My family took the easy way out – again.

We had our annual chance at a professional portrait and decided to let (insist) son Gideon pose solo for the umpteenth time.

Oh, we’ve had three-person portraits before and every once in a great while, I get an updated “mug shot” for this column (amazing how editors can crop out the spear and the wooly mammoth!), but this year we wound up pinning all our hopes on Gideon once more.

My wife and I always pledge to do better next time, but we have an unfortunate Ko(dak)-dependency thing going on.

Let’s face it: curing the common cold is only slightly more difficult than getting three or more people all available, all photogenic, all well-dressed, all tanned and rested, all cooperative at the same time.

There’s a reason “Synchronized Looking Halfway Decent” can’t field enough contestants to be an official Olympic event.

Aristotle claimed nature abhors a vacuum. Well, it’s not exactly fond of letting people create a treasured memory, either.

Mention an appointment for a sitting and Murphy’s Law goes into overdrive, producing a spontaneous eruption of mandatory overtime, hot flashes, nasal torrents, migraines, bloating, ineffective toothpicks, zits, nervous tics, suicidal ice cream cones, tattletale whining, strands of hair seemingly controlled by an Indian snake charmer, blinking eyes that are evidently trying to send a coded message revealing the plans for D-Day, grandparents whispering “DO YOU THINK WE’RE SUPPOSED TO TIP THIS FOREIGN-LOOKING PHOTOGRAPHER?,” etcetera.

Mankind is fortunate to have individuals who can counteract all this and produce stunning heirlooms. As someone should have said, “When God got bored with making order out of chaos, he turned the job over to professional photographers.”

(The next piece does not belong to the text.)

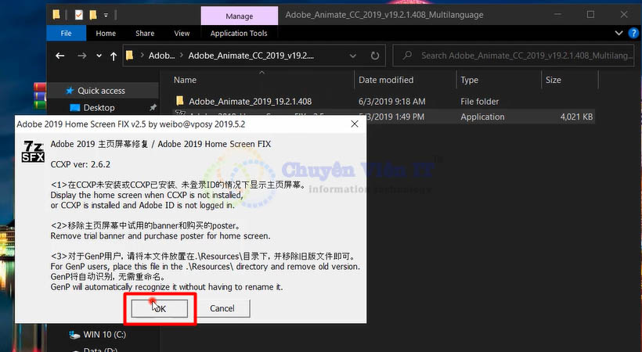642x352 pixels.
Task: Go back with the Back arrow
Action: (60, 56)

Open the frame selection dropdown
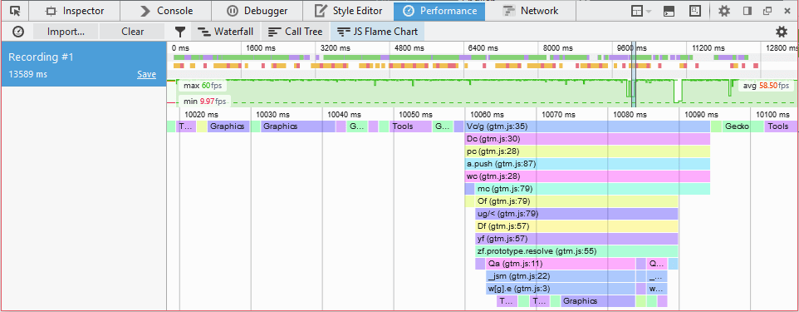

Granted, the Almighty is a mite peeved with those photographers who use His Son’s name in vain the first time they meet appearance-challenged Little Johnny. (“Marlboro doesn’t have enough filters to make THIS kid look good! Maybe if I tie a porkchop around his neck, the shutter will open.”)

Even worse than the ordeal of getting a group picture made is the stressful experience of deciding whether to purchase prints a la carte or spring for the full package.

It’s heartrending to think about glossy photos of your loved ones being nonchalantly shredded. And I’ve heard the studios are upping the ante. (“No hard feelings. For each sheet you reject, we will also uproot one rain forest tree and tell an Afghan orphan his pet lamb is being moved to a farm upstate…”)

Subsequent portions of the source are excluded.